Extracted records:
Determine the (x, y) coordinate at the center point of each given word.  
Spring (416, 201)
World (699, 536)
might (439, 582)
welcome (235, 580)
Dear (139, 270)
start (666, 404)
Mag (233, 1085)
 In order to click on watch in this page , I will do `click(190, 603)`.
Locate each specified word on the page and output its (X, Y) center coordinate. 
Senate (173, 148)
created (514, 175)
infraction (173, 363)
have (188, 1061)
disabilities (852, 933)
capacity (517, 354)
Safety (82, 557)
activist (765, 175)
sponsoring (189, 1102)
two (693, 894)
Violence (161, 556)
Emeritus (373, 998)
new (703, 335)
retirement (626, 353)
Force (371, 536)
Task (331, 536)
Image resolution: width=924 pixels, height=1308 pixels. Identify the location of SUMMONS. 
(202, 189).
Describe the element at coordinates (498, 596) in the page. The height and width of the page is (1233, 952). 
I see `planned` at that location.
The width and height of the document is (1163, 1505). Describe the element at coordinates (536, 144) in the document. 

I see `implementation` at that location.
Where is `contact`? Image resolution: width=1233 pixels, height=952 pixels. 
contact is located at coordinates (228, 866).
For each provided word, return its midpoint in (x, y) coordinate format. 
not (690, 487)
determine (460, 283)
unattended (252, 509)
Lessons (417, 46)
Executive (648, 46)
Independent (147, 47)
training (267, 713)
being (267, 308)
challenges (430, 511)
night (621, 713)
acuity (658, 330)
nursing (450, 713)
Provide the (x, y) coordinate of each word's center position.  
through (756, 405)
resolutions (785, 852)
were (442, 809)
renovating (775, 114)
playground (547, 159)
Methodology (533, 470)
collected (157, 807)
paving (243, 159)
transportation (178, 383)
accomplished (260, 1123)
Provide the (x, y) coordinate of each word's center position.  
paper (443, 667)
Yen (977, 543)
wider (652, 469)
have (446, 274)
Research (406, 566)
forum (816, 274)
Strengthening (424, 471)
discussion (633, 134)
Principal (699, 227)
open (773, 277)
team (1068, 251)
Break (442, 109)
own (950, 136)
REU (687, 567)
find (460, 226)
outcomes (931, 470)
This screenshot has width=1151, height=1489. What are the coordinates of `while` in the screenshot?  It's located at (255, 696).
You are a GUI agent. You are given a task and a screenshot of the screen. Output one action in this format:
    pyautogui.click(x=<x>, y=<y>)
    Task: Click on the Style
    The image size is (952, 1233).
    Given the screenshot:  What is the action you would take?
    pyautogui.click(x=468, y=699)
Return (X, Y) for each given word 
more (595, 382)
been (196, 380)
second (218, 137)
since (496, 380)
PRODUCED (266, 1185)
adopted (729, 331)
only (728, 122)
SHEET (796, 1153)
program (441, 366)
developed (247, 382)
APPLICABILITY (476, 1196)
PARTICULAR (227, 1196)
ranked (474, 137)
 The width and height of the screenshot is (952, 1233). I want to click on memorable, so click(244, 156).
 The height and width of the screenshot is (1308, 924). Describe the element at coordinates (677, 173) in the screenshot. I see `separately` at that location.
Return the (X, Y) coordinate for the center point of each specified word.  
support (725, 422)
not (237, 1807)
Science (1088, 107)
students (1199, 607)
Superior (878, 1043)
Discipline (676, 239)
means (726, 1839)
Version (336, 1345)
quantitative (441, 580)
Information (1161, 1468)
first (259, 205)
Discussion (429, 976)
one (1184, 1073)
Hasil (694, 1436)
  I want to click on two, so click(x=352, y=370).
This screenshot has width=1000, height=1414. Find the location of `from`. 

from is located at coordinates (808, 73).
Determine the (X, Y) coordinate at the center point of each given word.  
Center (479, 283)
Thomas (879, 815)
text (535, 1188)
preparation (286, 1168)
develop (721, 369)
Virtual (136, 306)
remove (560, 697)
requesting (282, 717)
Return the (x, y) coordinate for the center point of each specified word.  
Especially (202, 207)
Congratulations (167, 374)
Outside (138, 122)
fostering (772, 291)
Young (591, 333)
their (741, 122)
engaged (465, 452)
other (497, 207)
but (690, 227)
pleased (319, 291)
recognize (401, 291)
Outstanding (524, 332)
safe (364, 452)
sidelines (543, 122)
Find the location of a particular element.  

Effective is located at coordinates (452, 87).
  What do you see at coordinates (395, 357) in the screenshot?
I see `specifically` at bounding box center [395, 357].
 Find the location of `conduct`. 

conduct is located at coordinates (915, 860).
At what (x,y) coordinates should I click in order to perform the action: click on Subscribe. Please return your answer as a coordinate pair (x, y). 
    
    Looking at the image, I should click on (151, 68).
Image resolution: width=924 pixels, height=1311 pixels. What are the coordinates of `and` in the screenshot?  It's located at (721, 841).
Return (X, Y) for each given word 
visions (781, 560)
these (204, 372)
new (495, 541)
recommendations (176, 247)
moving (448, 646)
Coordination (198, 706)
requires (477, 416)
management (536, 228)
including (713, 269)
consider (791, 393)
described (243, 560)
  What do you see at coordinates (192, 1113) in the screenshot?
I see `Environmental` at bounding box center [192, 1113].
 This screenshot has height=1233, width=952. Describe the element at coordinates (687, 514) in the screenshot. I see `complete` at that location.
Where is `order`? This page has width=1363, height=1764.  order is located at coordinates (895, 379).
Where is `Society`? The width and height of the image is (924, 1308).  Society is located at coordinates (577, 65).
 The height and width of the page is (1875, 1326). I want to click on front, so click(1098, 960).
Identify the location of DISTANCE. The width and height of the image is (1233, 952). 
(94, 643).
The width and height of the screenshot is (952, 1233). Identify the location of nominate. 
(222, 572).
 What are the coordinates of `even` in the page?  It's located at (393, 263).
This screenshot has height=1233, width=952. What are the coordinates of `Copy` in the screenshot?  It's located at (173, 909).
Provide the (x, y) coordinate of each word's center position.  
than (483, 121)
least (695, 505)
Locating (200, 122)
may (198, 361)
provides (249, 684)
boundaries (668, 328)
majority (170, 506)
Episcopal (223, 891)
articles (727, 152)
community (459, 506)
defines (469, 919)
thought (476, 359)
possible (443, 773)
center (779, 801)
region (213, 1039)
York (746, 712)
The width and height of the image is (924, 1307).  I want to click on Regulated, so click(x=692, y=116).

• [WHAT IS NEEDED]
Can you repeat the rows above verbatim, from the line with "Strengthening (424, 471)" to the line with "SHEET (796, 1153)", including both of those lines?

• [WRITTEN RESPONSE]
Strengthening (424, 471)
discussion (633, 134)
Principal (699, 227)
open (773, 277)
team (1068, 251)
Break (442, 109)
own (950, 136)
REU (687, 567)
find (460, 226)
outcomes (931, 470)
This screenshot has width=1151, height=1489. What are the coordinates of `while` in the screenshot?  It's located at (255, 696).
You are a GUI agent. You are given a task and a screenshot of the screen. Output one action in this format:
    pyautogui.click(x=<x>, y=<y>)
    Task: Click on the Style
    The image size is (952, 1233).
    Given the screenshot:  What is the action you would take?
    pyautogui.click(x=468, y=699)
Return (X, Y) for each given word 
more (595, 382)
been (196, 380)
second (218, 137)
since (496, 380)
PRODUCED (266, 1185)
adopted (729, 331)
only (728, 122)
SHEET (796, 1153)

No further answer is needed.